August court filing, DOJ officials have "not found the one thing

that underlies the families' most passionate objections to the

proposed resolution: evidence that could prove beyond a

reasonable doubt that Boeing's ( BA ) fraud caused the deaths of their

loved ones."

Boeing ( BA ) "regrets the unspeakable losses suffered by the

families," Mark Filip, a lawyer representing Boeing ( BA ), told the

judge. He argued the judge should accept the plea agreement. The

company previously said in a court filing that it was "prepared

to plead guilty and thereby accept ultimate responsibility for

the crime" of conspiring to defraud regulators. The planemaker

has significantly strengthened, and increased investment in, its

safety and compliance practices, Boeing ( BA ) said.

During the hearing, Judge O'Connor pressed Tonolli to

explain why the Justice Department was seeking a binding plea

agreement that limits his ability to impose punishments during

sentencing that go beyond the deal's current terms and

recommendations.

QUESTIONING THE PLEA DEAL

Boeing ( BA ) in July finalized the agreement with prosecutors

requiring the planemaker to plead guilty to fraud in connection

with the two fatal plane crashes.

The planemaker agreed to pay up to a $487.2 million fine and

spend at least $455 million on improving safety and compliance

practices over three years of court-supervised probation as part

of the plea deal. The agreement allows the judge to cut the fine

in half by crediting Boeing ( BA ) for money it previously paid in the

case.

Justice Department officials pushed Boeing ( BA ) to take the plea

deal after finding the company had violated the terms of a 2021

agreement that had shielded it from prosecution over the

crashes, which effectively reopened the case.

That finding followed a separate January in-flight blowout

that exposed ongoing safety and quality issues at Boeing ( BA ). A

panel blew off a new Boeing 737 MAX 9 jet during a Jan. 5 Alaska

Airlines flight, just two days before the 2021 agreement

shielding Boeing ( BA ) from prosecution over the previous fatal

crashes expired.

In the criminal case over the fatal crashes, prosecutors

contend they have extracted an agreement from Boeing ( BA ) to plead

guilty to the most serious charge they could prove, along with

payment of the maximum legally allowed penalty.

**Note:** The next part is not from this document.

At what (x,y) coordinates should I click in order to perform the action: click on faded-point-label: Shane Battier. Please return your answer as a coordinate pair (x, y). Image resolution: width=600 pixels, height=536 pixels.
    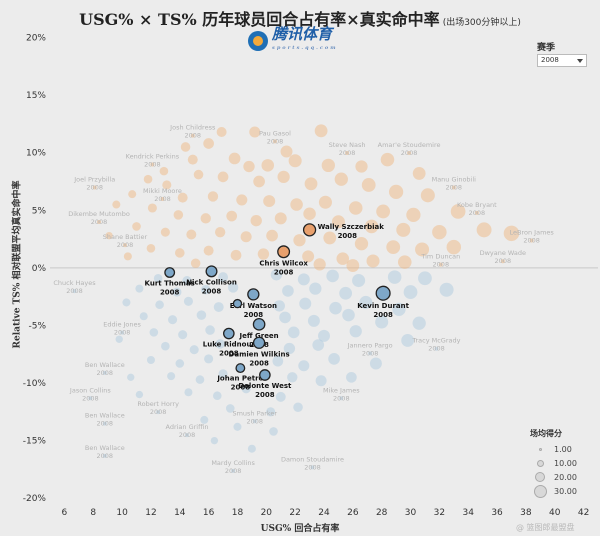
    Looking at the image, I should click on (126, 237).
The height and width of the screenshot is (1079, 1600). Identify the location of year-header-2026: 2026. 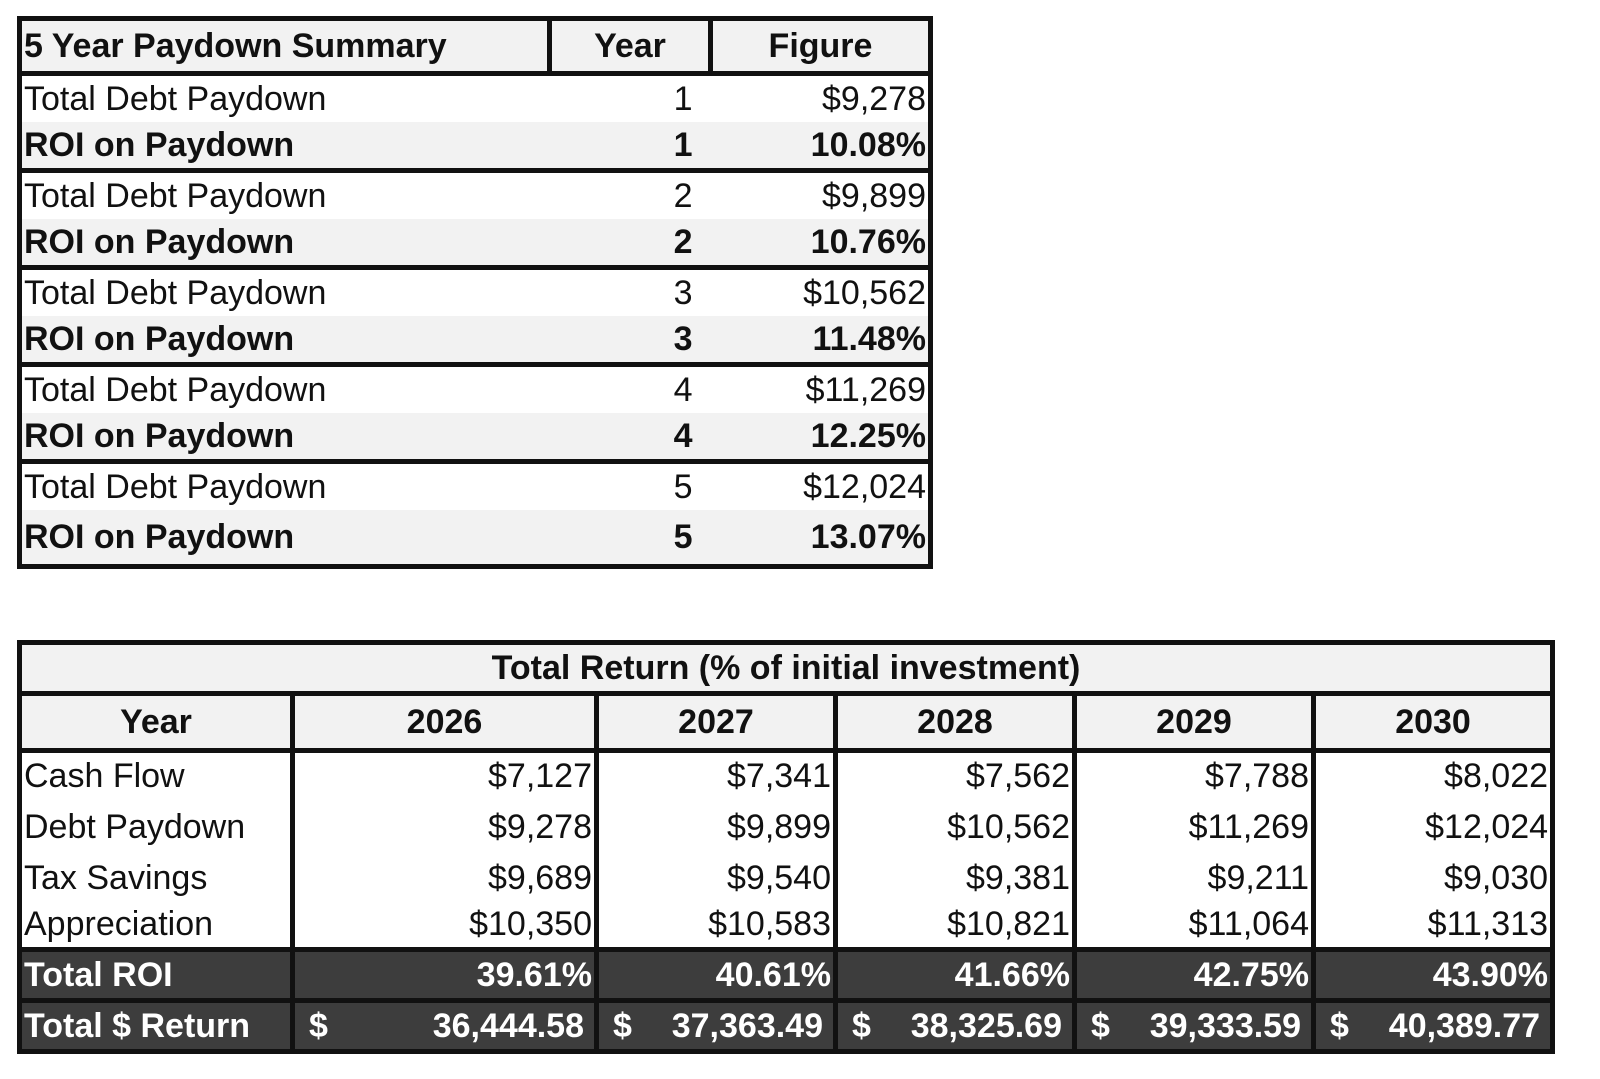
(446, 723).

The two crashes at the center of the criminal case against

Boeing ( BA ) occurred in Indonesia and Ethiopia over a five-month

period.

A guilty plea, should the judge accept it, would brand

Boeing a convicted felon for conspiring to defraud the U.S.

Federal Aviation Administration (FAA) about problematic software

affecting the flight-control systems in the planes.

On top of the plea deal's financial implications, the

agreement also imposes a monitor to audit Boeing's ( BA ) safety and

compliance efforts and allows the judge at sentencing to force

the company to pay additional compensation to families whose

relatives died in the crashes.

Judge O'Connor, considered one of the most conservative

judges in the country, also questioned federal prosecutors about

a clause in the plea agreement that said the monitor would be

selected in keeping with the Justice Department's diversity and

inclusion commitments.

Tonolli responded that the provision "doesn't mean in

practice that we select less qualified monitors."

Victims' relatives want Boeing ( BA ) and its executives charged

with crimes holding them responsible for the deaths of their

loved ones and any evidence of wrongdoing presented in a public

trial. They have also argued Boeing ( BA ) should have to pay up to

$24.78 billion in connection with the crashes.

Polish national airline LOT also opposes the plea deal

and has argued it should have the same rights as the crash

victims' families.

Judge O'Connor has previously expressed strong sympathy for

the families of the 737 MAX crash victims and called the Boeing ( BA )

case "the deadliest corporate crime in U.S. history."